1

Всю свою жизнь я училась, пытаясь найти идеальное место для себя. После школы пошла учиться на переводчика, бросила, когда приятель предложил подать вместе документы на программу «Современное искусство и танец» в Академии русского балета имени Вагановой. Потом за компанию пошла с подружкой поступать на сценарный. Она сказала, «пошли, там хотя бы про кино будет». 

Её взяли в мастерскую к легендарному Клепикову, я поступила на киноведение. В коридоре после экзамена ко мне подошла мастер курса: «Поздравляю, вы приняты». И я подумала про себя: «Это что, мне теперь учиться надо?». Учёба запомнилась лекциями гениального Олега Альбертовича Ковалова по истории кино, а ещё удушающей атмосферой формальности, которая убивала всякое творчество. Тексты мне возвращали с надписью «Это не рецензия» поперёк листа.

Я начала писать рецензии в «Сеанс» и «Искусство кино», но этого не хватало на жизнь. Так что, закончив обучение, я решила пойти учиться дальше. В 2014 году поступила в магистратуру известного питерского вуза, который славился своей либеральностью.

Таким он, наверное, и был для большинства. Я же опять оказалась слишком «неакадемической». «Обрежьте свои крылья», «вы пишете как будто для своих друзей», — советовала мне одна преподавательница. «Ну вы имейте в виду, он же был сумасшедшим», — говорил другой преподаватель, увидев у меня в руках книжку про Циолковского.

Я не чувствовала, что моё мнение ценят и уважают. И всё происходящее казалось мне лишь логичным продолжением жизни российского общества, где всё было построено на иерархии и повиновении. Вспоминался Бродский из эссе «Меньше единицы»: «Школа есть завод есть стихотворение есть тюрьма есть академия есть скука, с приступами паники». И ещё: «Из десятилетки мы выходили с силой воли никак не большей, чем у водорослей». В начале века об этом писал режиссёр Козинцев, вспоминая годы в гимназии: «...Отсюда я хватил ужаса на всю жизнь». Кажется, такого ужаса хватила и я. 

2

Всё изменилось на втором курсе. В университете появился профессор-американец по фамилии Вест. Мистер Вест. Прямо как Мистер Вест из фильма Льва Кулешова. Он читал курс, посвящённый модернизму: Fin-de-siecle: Paris—Moscow—Vienna. «Сейчас я вам объясню, как я здесь оказался, — сказал профессор, начиная свою первую лекцию, — Labour of love, у меня это labour of love». Он вспоминал, как впервые заинтересовался Советским Союзом, когда Хрущёв прилетел в штаты в 1959 году. Как студентом приехал в Москву на практику и познакомился с каким-то парнем, который хотел болтать с ним о русской литературе: «Я не филолог, я историк, но окей, мы пили kon'jak и говорили про русскую литературу. Потом я записал его номер в телефонной книжке и мы попрощались». Позже в другой компании он вспоминал своего знакомого, и ребята, увидев запись в телефонной книжке, обалдели: «Ого, да ты знаешь, кто это был!». Профессор переключил слайд. Это был Бродский!

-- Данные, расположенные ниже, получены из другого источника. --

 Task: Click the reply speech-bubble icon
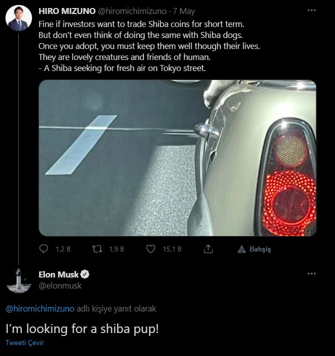tap(44, 249)
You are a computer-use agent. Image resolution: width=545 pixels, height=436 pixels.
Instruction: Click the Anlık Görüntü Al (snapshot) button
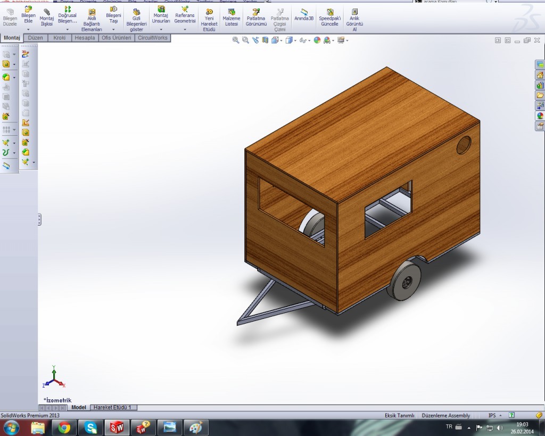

После лекции я подошла к нему познакомиться. Он протянул мне ладонь и пожал мою руку. Ни один профессор прежде не жал никогда мою руку. В этом простом жесте заключалась для меня вся разница культур. Это ощущалось как мгновенное признание, мгновенный выход из привычной иерархии, где профессор является неопровержимым авторитетом и источником единственной правоты. Рукопожатие ощущалось как невербальный сигнал: «Привет, мы с тобой коллеги. И заняты вместе одним классным делом».

Всё в нём удивляло. Его лёгкость и отсутствие всяких шаблонов. Он мог пересказать нам содержание песни Эдит Пиаф Les amants d'un jour на английском, а потом включить её на айфоне на всю аудиторию, добавив в конце: «That songs makes me cry». Или рассказывать о том, как он слушал Элвиса Пресли в те времена, когда это ещё было новинкой.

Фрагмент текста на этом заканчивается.